Review #1 - Githubissues

The following peer review was solicited as part of the Distill review process.

The reviewer chose to waive anonymity. Distill offers reviewers a choice between anonymous review and offering reviews under their name. Non-anonymous review allows reviewers to get credit for the service they offer to the community.

Distill is grateful to Gabriel Synnaeve for taking the time to review this article.

General Comments

Before all this (hopefully constructive) criticism, let me say that the article presentation is awesome.

I think the curly left arrow (↩) may be misleading and would be better replaced with a "+=" sign, or writing that it's a delta/a gradient/an update... In all the article it's consistently meaning "updated with", but a left arrow often means "assign".

There is a somewhat inconsistent (not incorrect!) treatment/presentation of discount factors.

A misleading thing in the presentation for neophyte readers is that Monte Carlo is on return (R_t) and TD equations are on discounted (gamma) rewards (r_t). It would be better to unify both and have Monte Carlo either be written with the discount, or at least talk about/introduce the (discounted) return at the beginning (and maybe write it G_t instead of R_t), or omit the discounts alltogether. I don't like this last option much, actually I'd prefer that there was a sentence explaining early on why we would wish to discount future rewards – if you search for "discount" it doesn't appear in plain text in the article. Anyways I believe there needs to be a (can be very quick/simple) clarification of what a reward and what a return are and how they differe. You can also easily show an x-y plot with x=timestep and y=gamma^x for a few values of gamma if you add a sentence about it. Another nitpick on the form is that you show a gamma in most equations but no gradation of color of your paths (which implicitely reads as gamma=1), except in the playground at the end.
In the first equation of "Beating Monte Carlo" it may be interpreted that $\gamma V(s_{t+1}$ is the "Next state value", maybe label and point to gamma as the discount factor? [Also, this equation is specifically 1-step TD(0), it may be confusing to get into this level of details (yet two other (n-step + eligibility traces) dimensions...).]

"A pleasant correspondence has emerged." -> there is an outer expectation missing in your explannation, to really make clear that in your example you average over both trajectories and that how $V{MC}(s=(2,3)) = 1/(N=2) sum{i=0}^{N-1} r_i$ (coordinates: x left to right, y bottom to top). I get that it may complicate the message too much at this point, maybe this averaging can be shown under the first cliff world figure of the introduction.

"Over the last few decades, most work in deep RL has preferred TD learning to Monte Carlo. Indeed, most approaches to deep RL use TD-style value updates. That said, a lot of work goes into making these methods more stable." -> I would not be that unequivocal: AlphaGo's and AG Zero's value models are trained on the game outcome (yes they're forwarded/n-stepped in time through the tree search, but it's a Monte Carlo). There have been enough successes of (pure) policy-based training and even zero order methods, that I don't think value-based TD can have a claim on "most approaches to deep RL".

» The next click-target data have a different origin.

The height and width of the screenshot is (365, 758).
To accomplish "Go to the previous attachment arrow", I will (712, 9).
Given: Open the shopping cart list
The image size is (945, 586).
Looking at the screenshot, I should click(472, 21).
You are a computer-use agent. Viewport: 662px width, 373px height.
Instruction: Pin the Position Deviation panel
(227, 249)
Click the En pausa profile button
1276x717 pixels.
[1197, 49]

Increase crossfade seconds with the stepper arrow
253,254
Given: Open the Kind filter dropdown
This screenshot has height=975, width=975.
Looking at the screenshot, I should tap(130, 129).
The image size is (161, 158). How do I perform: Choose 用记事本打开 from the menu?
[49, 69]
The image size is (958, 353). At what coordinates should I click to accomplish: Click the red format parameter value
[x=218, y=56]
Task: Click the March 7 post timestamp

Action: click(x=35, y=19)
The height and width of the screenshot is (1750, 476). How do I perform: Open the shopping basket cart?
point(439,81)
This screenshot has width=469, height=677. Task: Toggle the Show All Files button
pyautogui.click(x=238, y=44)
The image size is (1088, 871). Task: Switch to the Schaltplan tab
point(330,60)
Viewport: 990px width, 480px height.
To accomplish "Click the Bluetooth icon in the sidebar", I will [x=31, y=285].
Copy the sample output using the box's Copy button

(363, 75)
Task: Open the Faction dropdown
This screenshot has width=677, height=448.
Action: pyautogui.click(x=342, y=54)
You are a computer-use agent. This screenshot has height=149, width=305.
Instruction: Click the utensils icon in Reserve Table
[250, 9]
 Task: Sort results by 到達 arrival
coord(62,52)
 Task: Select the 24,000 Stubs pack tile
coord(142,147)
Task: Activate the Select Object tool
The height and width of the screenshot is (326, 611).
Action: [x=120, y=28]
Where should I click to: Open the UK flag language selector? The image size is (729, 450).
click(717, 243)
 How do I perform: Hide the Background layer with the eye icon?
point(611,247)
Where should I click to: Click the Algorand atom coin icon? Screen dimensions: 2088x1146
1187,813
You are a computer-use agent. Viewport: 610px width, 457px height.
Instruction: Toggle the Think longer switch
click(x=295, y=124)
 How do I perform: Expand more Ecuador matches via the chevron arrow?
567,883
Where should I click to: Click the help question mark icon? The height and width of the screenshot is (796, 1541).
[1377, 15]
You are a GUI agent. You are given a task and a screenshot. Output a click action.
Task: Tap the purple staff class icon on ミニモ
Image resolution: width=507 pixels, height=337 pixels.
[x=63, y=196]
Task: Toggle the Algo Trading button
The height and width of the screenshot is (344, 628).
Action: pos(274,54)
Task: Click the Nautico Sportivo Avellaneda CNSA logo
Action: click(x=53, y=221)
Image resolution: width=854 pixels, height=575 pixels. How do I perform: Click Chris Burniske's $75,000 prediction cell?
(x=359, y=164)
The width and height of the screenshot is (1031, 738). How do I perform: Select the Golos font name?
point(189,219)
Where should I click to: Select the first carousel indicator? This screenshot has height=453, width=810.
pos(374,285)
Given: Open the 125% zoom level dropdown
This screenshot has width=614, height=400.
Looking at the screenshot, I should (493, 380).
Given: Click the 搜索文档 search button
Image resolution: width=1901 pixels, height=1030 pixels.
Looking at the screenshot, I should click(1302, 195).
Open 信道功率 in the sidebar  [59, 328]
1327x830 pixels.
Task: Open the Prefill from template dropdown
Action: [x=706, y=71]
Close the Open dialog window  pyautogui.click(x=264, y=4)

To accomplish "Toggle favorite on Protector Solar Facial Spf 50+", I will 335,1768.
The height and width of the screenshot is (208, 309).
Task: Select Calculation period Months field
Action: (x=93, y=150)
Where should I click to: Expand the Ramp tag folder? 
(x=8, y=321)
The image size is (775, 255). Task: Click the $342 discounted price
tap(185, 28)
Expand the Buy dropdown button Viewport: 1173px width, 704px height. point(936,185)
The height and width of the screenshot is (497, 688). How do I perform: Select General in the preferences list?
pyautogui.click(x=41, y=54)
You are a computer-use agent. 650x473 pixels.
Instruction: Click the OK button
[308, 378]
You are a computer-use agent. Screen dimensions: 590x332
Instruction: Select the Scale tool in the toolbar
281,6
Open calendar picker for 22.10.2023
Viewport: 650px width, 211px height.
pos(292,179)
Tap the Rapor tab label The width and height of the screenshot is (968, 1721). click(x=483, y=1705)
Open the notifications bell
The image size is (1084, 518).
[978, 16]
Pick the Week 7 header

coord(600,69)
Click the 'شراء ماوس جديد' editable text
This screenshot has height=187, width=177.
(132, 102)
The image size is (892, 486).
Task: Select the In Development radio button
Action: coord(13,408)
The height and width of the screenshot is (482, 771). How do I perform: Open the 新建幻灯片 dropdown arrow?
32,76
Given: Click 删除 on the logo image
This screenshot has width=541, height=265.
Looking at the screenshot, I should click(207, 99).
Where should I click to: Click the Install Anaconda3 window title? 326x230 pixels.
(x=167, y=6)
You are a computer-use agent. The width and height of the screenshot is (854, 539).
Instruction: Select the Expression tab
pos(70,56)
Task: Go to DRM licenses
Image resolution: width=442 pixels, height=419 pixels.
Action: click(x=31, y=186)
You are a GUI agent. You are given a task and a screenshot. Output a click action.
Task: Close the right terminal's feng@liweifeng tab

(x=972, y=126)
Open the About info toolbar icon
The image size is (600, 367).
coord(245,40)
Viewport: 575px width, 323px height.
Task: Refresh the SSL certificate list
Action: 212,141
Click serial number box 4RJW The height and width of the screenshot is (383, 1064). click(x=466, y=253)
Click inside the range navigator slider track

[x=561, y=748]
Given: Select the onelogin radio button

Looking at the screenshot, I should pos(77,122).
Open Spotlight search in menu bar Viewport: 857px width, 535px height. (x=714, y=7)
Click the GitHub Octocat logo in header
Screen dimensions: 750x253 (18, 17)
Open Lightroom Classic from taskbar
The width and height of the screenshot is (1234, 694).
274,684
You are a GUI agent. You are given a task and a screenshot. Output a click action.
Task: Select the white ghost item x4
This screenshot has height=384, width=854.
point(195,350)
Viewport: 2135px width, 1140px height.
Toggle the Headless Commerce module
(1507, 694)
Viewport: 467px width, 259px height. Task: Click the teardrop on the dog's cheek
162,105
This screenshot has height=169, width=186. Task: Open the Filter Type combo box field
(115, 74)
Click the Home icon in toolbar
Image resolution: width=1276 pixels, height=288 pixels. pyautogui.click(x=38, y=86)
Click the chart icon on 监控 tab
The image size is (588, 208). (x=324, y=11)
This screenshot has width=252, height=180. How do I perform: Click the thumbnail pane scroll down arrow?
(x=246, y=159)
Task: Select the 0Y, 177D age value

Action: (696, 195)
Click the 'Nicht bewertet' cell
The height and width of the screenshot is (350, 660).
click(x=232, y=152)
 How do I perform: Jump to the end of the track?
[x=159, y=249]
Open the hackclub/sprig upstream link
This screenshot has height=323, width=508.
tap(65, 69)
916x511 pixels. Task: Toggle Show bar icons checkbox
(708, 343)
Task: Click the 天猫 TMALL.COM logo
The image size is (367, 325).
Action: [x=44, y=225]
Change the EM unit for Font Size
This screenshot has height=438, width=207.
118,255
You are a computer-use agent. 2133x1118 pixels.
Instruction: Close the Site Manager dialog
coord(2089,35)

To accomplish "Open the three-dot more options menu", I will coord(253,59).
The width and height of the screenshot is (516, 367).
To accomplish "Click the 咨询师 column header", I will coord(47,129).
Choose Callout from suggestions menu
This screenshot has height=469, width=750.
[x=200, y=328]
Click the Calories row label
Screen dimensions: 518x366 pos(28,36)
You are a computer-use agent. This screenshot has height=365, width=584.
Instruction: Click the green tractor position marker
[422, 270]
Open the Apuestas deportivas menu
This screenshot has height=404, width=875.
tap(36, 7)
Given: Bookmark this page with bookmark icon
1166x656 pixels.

In the final Gridworld Playground, I got a "maximum exploit" (slider all to the left) Monte Carlo agent to get stuck (e.g. in cell (0, 2) trying to go to the left or a loop between (0, 0) and (0, 1)). It seemed like there was no randomness in selecting the max if two or more actions are maximum at the same value, but I checked your code and Playground.js:greedy_as(s) looks correct, so I debugged and it seems to be because you do not initialize the Q values all at the same value (e.g. 0) so there is one that is randomly the max and in greedy_as(s) you will always have only one element in the optimal_as array. A slider with gamma here would make sense. BTW you could link to the javascript code under the figures or at the end of the article, most of it is clear enough.

From the current content and presentation, it would be very easy to extend to do a follow-up on TD(lambda).

Overall the article is very clear and explains powerful concepts of reinforcement learning.

Distill employs a reviewer worksheet as a help for reviewers.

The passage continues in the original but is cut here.